Chi scrive muore di Massimiliano Governi

Dicono che è uno che usa il sangue al posto dell'inchiostro. Il sangue degli altri però...

A Pietro
A Irene

Bompiani Editore

Dalla copertina potrebbe sembrare un po’ splatter ed effettivamente il sangue non manca, quello che però colpisce dei racconti di Chi scrive muore, è un sottinteso che ci accompagna dall’inizio alla fine. Gli indizi sembrano portare in maniera univoca alla cronaca italiana.

C’è uno scrittore che vive sotto scorta, nel suo libro c’è scritto qualcosa di scomodo, qualcosa che attira pistole, finestre chiuse, morti, ritagli di giornale. Tensione e spaesamento, poi stupore, è questo quello che suscitano le immagini cariche di tensione o di quiete apparente.

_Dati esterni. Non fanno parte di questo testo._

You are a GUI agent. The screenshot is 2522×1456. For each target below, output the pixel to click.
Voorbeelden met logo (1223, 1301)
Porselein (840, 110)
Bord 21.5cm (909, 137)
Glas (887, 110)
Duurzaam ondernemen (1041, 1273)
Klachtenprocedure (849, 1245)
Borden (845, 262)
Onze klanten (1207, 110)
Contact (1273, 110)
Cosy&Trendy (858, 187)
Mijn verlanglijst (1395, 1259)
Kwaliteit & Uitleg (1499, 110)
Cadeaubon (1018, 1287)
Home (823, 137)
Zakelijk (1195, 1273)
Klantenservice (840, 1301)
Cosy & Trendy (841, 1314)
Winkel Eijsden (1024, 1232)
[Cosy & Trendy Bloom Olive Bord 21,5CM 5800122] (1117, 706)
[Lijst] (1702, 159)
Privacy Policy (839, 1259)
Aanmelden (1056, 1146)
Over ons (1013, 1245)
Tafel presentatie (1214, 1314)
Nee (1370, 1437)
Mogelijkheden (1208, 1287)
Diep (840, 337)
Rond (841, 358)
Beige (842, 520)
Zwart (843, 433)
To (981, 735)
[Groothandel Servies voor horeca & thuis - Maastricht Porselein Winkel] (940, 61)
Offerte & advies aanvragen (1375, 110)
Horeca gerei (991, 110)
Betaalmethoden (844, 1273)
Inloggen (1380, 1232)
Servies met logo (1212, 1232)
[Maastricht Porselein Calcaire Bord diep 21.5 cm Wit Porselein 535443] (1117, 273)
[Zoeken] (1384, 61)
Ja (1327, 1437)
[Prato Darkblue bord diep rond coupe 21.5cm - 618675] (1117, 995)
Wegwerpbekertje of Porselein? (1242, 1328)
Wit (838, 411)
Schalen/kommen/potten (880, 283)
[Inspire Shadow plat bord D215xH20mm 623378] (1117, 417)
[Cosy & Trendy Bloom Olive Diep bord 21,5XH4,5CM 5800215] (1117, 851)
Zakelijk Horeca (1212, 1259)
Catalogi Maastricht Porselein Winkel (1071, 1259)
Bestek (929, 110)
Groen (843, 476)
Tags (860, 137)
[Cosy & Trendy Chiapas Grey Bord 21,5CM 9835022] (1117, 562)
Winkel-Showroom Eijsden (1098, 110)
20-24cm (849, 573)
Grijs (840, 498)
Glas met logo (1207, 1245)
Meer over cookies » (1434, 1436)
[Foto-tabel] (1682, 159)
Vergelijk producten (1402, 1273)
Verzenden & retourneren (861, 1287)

Storie quasi oniriche, claustrofobiche, dove i personaggi si dimenano come mosche in un barattolo. E poi quell’uomo con la faccia dipinta, mezza bianca e mezza blu, che sembra essere inopportuno come il tempo.

Governi ci porta a riflettere su cosa significhi vivere sotto protezione, provare a farsi una famiglia anche da prigionieri. È una prigionia priva di solitudine e allo stesso tempo piena, accompagnata da volti discreti sempre guardinghi e da fantasmi pronti ad attaccare.

La scrittura si sofferma sui particolari che compongono la quotidianità senza filtri di sorta, ci butta dentro un mondo prettamente al maschile dove “chi scrive muore”, ma chi legge si salva.